WHAT THE EXERCISE ASKS: All lines in the data bearing the string "value" should be identified and copied.

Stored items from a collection
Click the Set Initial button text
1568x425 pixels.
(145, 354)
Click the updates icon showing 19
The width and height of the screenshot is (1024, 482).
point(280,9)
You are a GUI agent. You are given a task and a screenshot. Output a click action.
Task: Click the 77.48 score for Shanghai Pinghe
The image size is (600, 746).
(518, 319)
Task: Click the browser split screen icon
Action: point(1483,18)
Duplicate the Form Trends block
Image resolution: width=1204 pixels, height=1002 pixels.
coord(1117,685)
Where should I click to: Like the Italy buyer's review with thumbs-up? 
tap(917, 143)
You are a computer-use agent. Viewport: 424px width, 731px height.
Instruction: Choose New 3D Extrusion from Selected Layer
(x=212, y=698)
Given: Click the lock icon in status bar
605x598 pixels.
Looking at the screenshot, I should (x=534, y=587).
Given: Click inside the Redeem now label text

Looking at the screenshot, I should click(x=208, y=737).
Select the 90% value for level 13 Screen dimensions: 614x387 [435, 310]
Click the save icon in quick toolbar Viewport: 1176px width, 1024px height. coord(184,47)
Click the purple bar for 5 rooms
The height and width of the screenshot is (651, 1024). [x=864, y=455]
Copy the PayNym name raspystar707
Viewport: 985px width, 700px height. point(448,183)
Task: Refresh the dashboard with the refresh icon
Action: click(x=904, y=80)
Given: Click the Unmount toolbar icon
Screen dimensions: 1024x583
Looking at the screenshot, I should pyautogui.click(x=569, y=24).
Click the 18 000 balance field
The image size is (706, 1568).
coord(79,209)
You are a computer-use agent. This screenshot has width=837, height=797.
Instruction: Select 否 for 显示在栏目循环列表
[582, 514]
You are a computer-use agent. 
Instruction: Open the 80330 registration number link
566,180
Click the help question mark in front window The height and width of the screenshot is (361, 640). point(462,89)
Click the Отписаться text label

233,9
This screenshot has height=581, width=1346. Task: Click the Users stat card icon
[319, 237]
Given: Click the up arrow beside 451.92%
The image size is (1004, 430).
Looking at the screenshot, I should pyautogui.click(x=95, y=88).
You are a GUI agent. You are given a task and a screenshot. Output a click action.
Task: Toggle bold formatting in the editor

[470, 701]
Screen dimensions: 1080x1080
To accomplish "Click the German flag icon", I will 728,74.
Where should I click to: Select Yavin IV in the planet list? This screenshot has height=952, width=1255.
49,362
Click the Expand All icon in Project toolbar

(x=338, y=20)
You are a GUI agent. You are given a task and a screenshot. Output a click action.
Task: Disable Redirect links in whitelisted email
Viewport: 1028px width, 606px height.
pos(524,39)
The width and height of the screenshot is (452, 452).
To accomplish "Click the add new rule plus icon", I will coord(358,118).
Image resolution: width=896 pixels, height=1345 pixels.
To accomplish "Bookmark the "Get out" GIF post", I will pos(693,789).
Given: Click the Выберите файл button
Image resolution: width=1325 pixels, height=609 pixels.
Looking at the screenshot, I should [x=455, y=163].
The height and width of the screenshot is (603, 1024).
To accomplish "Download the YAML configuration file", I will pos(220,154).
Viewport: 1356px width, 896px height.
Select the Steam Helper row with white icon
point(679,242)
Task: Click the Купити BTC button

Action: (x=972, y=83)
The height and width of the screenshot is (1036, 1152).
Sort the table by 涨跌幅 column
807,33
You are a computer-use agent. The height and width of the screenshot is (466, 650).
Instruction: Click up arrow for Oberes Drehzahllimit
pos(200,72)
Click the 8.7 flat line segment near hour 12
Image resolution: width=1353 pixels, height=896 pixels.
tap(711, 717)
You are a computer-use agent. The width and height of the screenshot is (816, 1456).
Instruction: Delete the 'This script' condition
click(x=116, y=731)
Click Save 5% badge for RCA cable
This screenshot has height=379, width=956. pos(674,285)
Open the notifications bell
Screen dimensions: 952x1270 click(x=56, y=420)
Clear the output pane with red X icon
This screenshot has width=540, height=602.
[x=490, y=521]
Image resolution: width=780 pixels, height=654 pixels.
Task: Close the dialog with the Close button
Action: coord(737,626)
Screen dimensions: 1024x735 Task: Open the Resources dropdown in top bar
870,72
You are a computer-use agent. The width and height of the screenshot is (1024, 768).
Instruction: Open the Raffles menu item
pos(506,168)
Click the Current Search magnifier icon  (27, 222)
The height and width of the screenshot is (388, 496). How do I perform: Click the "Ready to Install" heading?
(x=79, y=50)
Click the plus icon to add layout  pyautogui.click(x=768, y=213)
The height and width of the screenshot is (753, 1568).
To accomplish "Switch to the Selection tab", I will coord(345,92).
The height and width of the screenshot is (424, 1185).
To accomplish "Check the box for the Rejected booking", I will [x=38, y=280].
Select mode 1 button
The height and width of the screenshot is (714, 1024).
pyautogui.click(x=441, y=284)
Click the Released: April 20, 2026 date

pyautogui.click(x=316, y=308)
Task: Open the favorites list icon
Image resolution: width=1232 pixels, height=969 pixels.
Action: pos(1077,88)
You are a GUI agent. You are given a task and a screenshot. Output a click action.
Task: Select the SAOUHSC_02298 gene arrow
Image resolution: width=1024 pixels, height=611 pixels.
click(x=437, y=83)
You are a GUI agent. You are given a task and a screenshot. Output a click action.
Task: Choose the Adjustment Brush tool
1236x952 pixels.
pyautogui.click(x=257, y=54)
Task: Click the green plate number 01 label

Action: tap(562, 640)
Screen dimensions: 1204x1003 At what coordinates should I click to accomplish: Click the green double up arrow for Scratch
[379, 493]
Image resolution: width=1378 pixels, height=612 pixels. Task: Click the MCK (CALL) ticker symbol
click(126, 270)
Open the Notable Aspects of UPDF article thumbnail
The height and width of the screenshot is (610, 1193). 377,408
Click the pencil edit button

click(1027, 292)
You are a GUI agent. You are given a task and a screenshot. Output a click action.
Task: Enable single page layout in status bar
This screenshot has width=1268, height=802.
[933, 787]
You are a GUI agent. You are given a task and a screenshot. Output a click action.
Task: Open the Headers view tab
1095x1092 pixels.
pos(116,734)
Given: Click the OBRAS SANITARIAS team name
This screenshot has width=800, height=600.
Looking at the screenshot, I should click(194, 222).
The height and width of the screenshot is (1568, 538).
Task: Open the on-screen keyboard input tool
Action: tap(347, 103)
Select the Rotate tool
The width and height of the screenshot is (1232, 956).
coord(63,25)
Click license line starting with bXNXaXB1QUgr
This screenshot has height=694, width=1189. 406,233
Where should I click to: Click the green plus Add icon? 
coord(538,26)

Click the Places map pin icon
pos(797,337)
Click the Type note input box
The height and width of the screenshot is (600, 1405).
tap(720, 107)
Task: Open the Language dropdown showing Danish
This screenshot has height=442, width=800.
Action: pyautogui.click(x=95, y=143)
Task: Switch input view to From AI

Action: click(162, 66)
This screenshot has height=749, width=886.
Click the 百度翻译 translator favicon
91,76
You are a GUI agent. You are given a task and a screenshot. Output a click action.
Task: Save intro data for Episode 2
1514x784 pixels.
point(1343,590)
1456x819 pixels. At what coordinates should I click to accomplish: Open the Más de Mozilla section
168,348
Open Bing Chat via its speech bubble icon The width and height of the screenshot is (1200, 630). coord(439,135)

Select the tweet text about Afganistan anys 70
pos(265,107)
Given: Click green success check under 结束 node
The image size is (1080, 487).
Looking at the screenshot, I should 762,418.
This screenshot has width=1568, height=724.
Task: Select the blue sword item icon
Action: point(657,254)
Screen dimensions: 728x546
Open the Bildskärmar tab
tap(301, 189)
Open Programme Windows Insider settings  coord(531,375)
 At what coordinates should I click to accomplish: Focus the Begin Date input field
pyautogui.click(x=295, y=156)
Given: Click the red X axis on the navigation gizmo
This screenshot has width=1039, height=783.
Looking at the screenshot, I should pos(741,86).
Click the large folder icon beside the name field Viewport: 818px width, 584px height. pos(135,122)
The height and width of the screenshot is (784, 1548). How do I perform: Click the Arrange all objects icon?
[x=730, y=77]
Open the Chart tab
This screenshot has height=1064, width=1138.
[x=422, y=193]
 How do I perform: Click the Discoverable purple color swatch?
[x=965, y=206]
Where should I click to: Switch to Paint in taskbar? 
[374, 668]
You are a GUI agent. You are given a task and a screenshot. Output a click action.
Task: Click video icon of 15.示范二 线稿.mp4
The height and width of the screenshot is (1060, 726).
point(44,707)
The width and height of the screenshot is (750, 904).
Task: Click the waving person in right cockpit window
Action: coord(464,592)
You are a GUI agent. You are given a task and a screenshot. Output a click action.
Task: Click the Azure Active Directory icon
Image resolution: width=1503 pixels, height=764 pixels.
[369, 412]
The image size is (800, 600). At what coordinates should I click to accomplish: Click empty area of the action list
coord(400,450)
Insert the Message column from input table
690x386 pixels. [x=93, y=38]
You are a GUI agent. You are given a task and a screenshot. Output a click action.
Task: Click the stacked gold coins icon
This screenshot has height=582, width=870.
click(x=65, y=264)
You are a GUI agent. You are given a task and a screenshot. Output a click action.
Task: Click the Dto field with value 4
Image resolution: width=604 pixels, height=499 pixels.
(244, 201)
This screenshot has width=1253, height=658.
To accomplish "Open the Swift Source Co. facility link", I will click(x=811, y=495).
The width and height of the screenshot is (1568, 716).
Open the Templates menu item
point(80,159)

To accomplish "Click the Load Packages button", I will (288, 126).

REPLY:
Select the 90% value for level 13 Screen dimensions: 614x387 [435, 310]
Task: Click the Dto field with value 4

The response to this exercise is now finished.